The Ruler of the Aztec Empire, at the time of the Spanish conquest, was Montezuma II. He reigned between 1502 until his death in 1520. Not only was he the chief but he was a High Priest of the Aztec religion, a wizard. He was trained in astrology, astronomy, and religious traditions, among other skills of higher learning taught to a man of his status.
The Aztec calendar is complicated and out of the scope of this article to explain it in its entirety. However, it is important to realize there were two calendars that were used simultaneously. The solar calendar was to keep track of the 365 day year; it was used to insure the timing of planting and harvesting crops. The other calendar was for religious purposes including the best days to consult the gods. The religious calendar was not based upon 365 days, but rather 260 days. The same day for each calendar only fell at one time every 52 years. That was a very important date to the Aztecs; the day the gods would decide to renew or not the world, for the next cycle. It just so happened that the Spanish Conquest occurred during the year ending the 52-year cycle.
The Aztec religion was full of gloom and doom as it were. They lived with such fear that they offered blood sacrifices to the Sun god in hopes that he would assure the rising of the sun each day. One of Montezuma’s contemporaries told him that his fortune-tellers had predicted that strangers would one day rule Mexico. At the time, Montezuma did not believe him.

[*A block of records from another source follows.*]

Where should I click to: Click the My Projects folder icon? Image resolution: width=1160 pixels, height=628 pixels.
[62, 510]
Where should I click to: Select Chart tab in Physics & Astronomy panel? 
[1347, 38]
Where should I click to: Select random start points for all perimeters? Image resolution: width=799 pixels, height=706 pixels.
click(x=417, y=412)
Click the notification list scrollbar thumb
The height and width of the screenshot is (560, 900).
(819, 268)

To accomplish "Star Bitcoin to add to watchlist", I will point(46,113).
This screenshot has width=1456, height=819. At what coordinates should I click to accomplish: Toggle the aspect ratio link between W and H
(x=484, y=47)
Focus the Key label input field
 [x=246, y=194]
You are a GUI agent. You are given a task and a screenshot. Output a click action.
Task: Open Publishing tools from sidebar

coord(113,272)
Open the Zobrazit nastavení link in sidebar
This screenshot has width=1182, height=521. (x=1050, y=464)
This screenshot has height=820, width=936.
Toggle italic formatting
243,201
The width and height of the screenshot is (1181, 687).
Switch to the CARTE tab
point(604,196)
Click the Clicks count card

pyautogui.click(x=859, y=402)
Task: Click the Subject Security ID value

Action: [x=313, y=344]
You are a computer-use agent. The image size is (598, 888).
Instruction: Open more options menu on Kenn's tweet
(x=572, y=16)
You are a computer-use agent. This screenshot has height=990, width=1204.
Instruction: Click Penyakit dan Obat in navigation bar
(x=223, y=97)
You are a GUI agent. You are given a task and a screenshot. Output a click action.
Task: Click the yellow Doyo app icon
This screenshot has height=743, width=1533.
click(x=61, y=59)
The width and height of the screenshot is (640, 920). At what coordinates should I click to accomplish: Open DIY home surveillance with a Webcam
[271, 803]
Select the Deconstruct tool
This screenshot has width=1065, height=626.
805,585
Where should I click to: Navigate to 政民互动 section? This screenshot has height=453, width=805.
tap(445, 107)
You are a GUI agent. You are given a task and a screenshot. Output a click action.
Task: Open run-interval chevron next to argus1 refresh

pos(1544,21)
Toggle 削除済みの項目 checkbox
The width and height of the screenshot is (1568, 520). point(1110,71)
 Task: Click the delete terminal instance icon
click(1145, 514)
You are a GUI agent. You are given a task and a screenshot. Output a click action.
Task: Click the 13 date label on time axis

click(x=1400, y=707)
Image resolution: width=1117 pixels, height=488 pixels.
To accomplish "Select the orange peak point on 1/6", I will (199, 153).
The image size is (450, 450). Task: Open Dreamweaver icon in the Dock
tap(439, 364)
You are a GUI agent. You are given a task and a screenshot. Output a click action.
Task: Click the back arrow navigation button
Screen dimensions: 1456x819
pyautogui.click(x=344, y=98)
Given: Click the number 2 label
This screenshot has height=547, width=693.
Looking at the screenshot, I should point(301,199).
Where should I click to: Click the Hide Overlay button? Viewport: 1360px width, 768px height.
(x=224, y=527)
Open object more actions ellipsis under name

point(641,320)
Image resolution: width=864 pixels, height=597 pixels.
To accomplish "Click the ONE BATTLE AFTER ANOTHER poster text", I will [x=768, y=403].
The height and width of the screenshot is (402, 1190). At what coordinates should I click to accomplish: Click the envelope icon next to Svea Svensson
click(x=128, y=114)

Around 1509 CE a series of mystical events occurred foreshadowing the end of the Aztec Empire with the arrival of the Spanish. There were eight. The first omen was a great light that appeared as a “bleeding wound” in the eastern sky. The people of Tenochtitlan ran in the streets panicking and wailing expecting the end of the world. The second was fire that destroyed the two towers on top of the pyramid of Huitzilopochtli, their sun god. The wood in the temple seemed to burst into flames for no apparent reason. No matter how much water was used they could not put out the fire until the towers were completely burned down. The third omen happened soon after the second. The temple of their fire god was struck by thunder-less lighting that seemed to come from the sun. The fourth, a very bad omen, terrified the people; it was a mid-day comet with 3 heads that blocked out the light of the sun as it passed across the sky. The fifth was a sudden boiling up of the waters of Lake Texcoco, raising the level of the lake and causing the collapse of many of the city’s buildings. The sixth event was from Llorona, a woman’s voice heard by the people, crying in the night, “O my children, you are lost; where shall I hide you.” It was believed to be the goddess Mother Cihuacoatl, wailing for her human children. This dark omen terrorized the people and profoundly affected Montezuma. The seventh omen, found in a fisherman’s net, was a gray ash-colored bird that had a magical mirror atop its head. The fisherman brought the bird to Montezuma as he looked into the mirror and saw the star constellation of Taurus; a powerful sign in the Aztec’s astrology. He looked again and saw an open field with a huge hoard of people coming toward Mexico. When he asked his priests they said they saw nothing. The eighth and final omen was the news that monsters, men with two heads, had arrived in Tenochtitlan. Before any of the monsters could be captured they disappeared.
Montezuma II had been murdered by the end of the 52-year cycle; so began the demise of the Aztec Empire.